The antiandrogen enzalutamide downregulates TMPRSS2 and reduces cellular entry of SARS-CoV-2 in human lung cells

TMPRSS2 is regulated by androgen receptor signalling in the prostate, however it is unclear if blocking this signalling is beneficial in the context of SARS-CoV-2 lung infection. Here the authors show that antiandrogen treatment downregulates TMPRSS2 in the lung and reduces viral entry and infection. SARS-CoV-2 attacks various organs, most destructively the lung, and cellular entry requires two host cell surface proteins: ACE2 and TMPRSS2. Downregulation of one or both of these is thus a potential therapeutic approach for COVID-19. TMPRSS2 is a known target of the androgen receptor, a ligand-activated transcription factor; androgen receptor activation increases TMPRSS2 levels in various tissues, most notably prostate. We show here that treatment with the antiandrogen enzalutamide-a well-tolerated drug widely used in advanced prostate cancer-reduces TMPRSS2 levels in human lung cells and in mouse lung. Importantly, antiandrogens significantly reduced SARS-CoV-2 entry and infection in lung cells.
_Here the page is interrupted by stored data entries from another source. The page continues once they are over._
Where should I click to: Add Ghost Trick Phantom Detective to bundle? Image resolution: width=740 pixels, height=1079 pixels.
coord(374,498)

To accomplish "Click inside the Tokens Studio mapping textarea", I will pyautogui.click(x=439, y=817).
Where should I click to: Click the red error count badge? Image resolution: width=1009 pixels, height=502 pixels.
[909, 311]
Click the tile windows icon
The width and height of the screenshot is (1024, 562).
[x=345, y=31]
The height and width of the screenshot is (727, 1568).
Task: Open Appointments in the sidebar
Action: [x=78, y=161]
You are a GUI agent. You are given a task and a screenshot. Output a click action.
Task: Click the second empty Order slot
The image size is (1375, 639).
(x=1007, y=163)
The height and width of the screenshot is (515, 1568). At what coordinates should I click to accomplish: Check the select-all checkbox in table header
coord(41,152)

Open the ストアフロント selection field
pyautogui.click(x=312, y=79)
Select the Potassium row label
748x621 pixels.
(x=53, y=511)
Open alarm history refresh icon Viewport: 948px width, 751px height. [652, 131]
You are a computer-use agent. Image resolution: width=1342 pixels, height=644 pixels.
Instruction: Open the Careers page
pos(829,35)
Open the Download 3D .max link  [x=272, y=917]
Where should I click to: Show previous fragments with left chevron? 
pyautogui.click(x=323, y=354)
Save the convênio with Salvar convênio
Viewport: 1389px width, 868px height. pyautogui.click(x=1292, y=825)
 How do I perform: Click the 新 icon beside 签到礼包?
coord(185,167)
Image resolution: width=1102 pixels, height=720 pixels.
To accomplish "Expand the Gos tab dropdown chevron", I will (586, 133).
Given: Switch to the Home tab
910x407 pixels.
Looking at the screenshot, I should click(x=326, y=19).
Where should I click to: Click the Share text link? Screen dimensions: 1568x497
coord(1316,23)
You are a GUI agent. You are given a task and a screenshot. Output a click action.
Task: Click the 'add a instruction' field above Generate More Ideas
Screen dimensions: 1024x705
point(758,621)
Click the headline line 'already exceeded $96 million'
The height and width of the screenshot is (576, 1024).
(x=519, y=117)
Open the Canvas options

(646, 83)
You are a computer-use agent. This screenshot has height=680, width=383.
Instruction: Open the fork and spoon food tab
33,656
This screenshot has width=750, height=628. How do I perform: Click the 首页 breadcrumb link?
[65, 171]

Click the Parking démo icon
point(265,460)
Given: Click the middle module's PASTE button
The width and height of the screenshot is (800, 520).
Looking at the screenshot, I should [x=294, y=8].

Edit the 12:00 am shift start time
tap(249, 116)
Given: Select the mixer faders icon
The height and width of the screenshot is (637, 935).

In support of this experimental data, analysis of existing datasets shows striking co-expression of AR and TMPRSS2, including in specific lung cell types targeted by SARS-CoV-2. Together, the data presented provides strong evidence to support clinical trials to assess the efficacy of antiandrogens as a treatment option for COVID-19.

Automated summary

Antiandrogen treatment reduces TMPRSS2 expression in the lung, decreasing SARS-CoV-2 viral entry and infection, supporting the potential of antiandrogens as a therapeutic approach for COVID-19.